A continuously differentiable function $f$ is $\beta$-smooth if the gradient is $\beta$-Lipschitz:
$$ || \nabla f(x) – \nabla f(y)|| \leq \beta ||x-y||, $$
where $\nabla f(\cdot)$ denotes the gradient vector of $f$ at a given point, $\beta$ is a scalar, and $||\cdot||$ is an $\ell_2$-norm.

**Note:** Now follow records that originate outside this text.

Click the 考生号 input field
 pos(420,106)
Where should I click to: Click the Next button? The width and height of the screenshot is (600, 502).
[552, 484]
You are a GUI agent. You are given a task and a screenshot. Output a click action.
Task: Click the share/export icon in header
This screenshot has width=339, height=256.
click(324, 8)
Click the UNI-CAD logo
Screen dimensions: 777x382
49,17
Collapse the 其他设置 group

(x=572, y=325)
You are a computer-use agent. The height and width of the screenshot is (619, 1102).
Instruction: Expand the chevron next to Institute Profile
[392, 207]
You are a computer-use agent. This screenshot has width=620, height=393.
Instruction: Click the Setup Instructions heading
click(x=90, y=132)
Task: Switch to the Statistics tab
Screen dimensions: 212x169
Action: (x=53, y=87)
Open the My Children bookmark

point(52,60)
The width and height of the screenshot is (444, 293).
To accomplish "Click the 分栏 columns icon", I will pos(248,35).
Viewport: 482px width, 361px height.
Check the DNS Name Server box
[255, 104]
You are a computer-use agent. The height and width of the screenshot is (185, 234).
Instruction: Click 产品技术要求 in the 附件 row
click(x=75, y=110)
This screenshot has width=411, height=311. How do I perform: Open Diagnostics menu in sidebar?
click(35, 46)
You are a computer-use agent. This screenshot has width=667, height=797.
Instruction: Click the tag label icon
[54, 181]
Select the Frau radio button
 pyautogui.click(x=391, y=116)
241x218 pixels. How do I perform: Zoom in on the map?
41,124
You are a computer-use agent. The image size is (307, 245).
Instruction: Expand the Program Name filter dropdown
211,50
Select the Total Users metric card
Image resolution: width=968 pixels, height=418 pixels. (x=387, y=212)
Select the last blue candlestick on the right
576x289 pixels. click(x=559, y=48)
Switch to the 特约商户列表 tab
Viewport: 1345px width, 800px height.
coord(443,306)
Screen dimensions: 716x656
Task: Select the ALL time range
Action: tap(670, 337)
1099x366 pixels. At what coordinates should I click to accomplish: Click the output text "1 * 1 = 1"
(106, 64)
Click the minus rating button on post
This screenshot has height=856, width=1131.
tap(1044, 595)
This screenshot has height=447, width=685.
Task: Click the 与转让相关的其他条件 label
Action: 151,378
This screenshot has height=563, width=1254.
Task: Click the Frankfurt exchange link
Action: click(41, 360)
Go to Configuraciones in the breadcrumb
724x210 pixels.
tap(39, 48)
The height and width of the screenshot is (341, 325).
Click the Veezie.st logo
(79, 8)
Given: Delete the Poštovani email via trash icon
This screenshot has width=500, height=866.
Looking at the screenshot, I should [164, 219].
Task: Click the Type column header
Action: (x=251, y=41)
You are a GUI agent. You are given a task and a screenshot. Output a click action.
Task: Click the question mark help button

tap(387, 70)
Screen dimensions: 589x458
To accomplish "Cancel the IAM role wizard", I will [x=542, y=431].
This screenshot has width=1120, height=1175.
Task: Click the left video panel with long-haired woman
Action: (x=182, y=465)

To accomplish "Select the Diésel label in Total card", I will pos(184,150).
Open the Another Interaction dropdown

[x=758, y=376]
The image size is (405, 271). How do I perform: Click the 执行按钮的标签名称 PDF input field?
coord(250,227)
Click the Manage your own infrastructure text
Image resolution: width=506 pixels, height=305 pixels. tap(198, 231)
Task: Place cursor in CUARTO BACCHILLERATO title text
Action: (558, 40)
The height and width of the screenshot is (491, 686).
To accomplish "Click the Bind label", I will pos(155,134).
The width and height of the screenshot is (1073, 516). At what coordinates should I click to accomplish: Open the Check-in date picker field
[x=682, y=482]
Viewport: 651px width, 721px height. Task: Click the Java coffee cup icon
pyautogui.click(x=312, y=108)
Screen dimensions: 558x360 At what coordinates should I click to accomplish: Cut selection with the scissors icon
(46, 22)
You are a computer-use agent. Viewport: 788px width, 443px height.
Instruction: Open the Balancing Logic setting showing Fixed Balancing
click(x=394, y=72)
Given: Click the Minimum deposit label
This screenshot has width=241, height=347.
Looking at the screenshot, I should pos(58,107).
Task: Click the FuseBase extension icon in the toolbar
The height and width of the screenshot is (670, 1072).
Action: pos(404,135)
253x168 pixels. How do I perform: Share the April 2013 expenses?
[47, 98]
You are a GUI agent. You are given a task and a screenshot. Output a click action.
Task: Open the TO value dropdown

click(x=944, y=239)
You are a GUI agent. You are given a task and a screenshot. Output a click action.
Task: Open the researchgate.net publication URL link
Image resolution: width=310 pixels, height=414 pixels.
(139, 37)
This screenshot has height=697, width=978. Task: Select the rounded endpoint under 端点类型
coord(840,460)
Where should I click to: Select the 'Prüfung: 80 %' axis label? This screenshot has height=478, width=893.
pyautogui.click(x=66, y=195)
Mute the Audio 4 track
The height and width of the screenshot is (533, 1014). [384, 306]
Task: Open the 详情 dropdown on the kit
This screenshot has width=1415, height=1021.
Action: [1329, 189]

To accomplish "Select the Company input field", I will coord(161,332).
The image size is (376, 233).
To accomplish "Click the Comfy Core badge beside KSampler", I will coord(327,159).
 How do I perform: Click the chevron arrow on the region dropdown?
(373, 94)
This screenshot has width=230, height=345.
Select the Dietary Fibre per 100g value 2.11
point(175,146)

In the book Convex Optimization: Algorithms and Complexity by Sebastien Bubeck it is said that:
The above Lipschitz condition implies (if the function is twice
differentiable) the eigenvalues of the Hessians being smaller than
$\beta$.
I cannot see how.
Best Answer
Consider $y=x+v$ with $v \in \mathbb{R}^n$ being any non-zero vector. Therefore, $$ \frac{||\nabla f(x+v)-f(x)||_2}{||v||_2} \leq \beta $$ As the derivative is a linear approximation, we have $$ \nabla f(x+v)=\nabla f(x)+\nabla^2f(x)v+r(v) $$ Here $\lim_{v \to 0} \frac{r(v)}{||v||_2}=0$. Rearranging, taking norms, dividing and the triangle inequality give $$ \frac{||\nabla^2f(x)v||_2}{||v||_2} \leq\frac{||\nabla f(x+v)-f(x)||_2}{||v||_2}+ \frac{||r(v)||_2}{||v||^2}\leq \beta+\frac{||r(v)||_2}{||v||^2} $$
Note that the Hessian is symmetric. Assuming there exists a $v \in \mathbb{R}^n$ such that $\nabla^2f(x) v=\lambda v $ , we can simplify the leftmost term in the above inequality. Then, assuming $|\lambda| >\beta$ and plugging in $tv$ into $v$, for $t\in \mathbb R \setminus \{ 0\}$, in the right-hand side of the inequality, we obtain $$ |\lambda| \leq \beta+\frac{||r(tv)||_2}{||tv||^2}. $$
Sending $t \to 0$ gives a contradiction.